During the two years at the New Teacher Center after his loss in 2014, Tuck worked on a teacher mentoring program in Fresno Unified for a $50 million federal innovation grant and on a principal training project in two California districts.

New Teacher Center founder and CEO Ellen Moir said she hired Tuck because he is “a smart, strategic thinker” with a track record in California. “We would meet every week and strategize together. I really respect him — he cares deeply about public education, teachers and underserved kids.”

Big donors are back

Tuck’s 2014 race for state superintendent was as expensive as it was close. The nearly $30 million raised by the candidates or on their behalf by independent expenditure committees — primarily the California Teachers Association and other unions supporting Torlakson, and by wealthy supporters of charter schools backing Tuck — set a record for the office.

The same donors are out in force again, with CTA and unions throwing more than $3 million so far behind Thurmond and wealthy charter school donors channeling $6.4 million for Tuck through an independent campaign committee run by the nonprofit EdVoice for the Kids PAC, which advocates for charter schools and changes in teacher tenure and layoff laws.

Among those endorsing Tuck are former U.S. Secretary of Education Arne Duncan, the Association of California School Administrators, four members of the Assembly and three state senators.

Like Thurmond, Tuck says more ineffective charters should be shut down. And both favor banning the operation of for-profit charter schools, of which there are only about a half-dozen in the state. But Tuck opposes a moratorium on charters and eliminating charter appeals to counties and the state board, while Thurmond supports the concept of a “pause” in approvals.

“Our state should continue to support high-quality, non-profit charter schools, especially in areas where there have been few or no high quality public school alternatives,” he writes in his action plan.

As for his post-election to-do list: His first action, he said, would be to reverse Torlakson’s 2015 guidance to districts allowing them to use money targeted for poor students and English learners for districtwide teacher raises. “That was a significant policy mistake with real implications for high-poverty kids,” he said.
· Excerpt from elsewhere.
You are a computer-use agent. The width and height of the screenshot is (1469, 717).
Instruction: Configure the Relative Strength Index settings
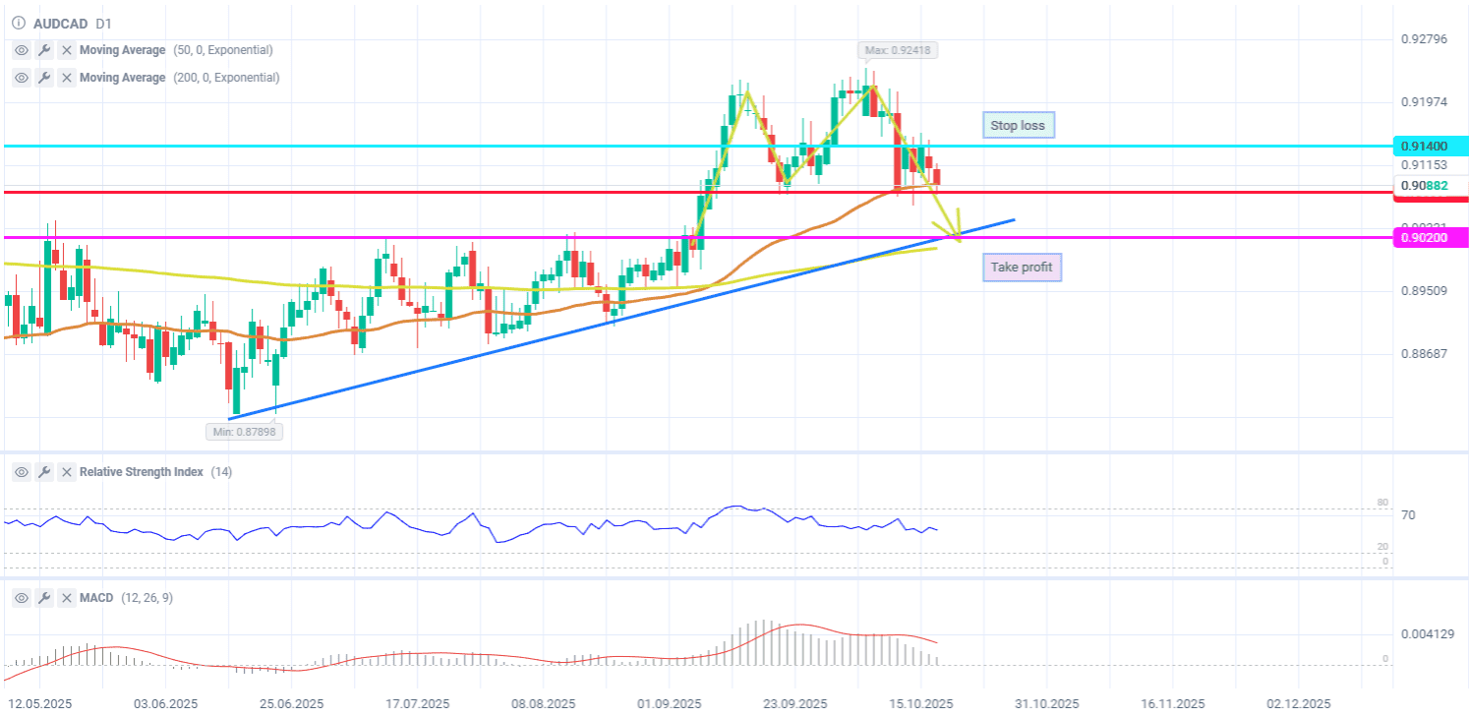point(44,472)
Instead, districts would have to use the money exclusively for high-poverty schools, to extend the school day, hire more teachers and counselors or create pay incentives to draw the best teachers to those schools.

“As much as we talk about equity in this state, the foundational issue is high-poverty kids have younger teachers and principals, less effective teachers and principals. If you don’t change that dynamic, you won’t improve educating those kids at scale,” he said.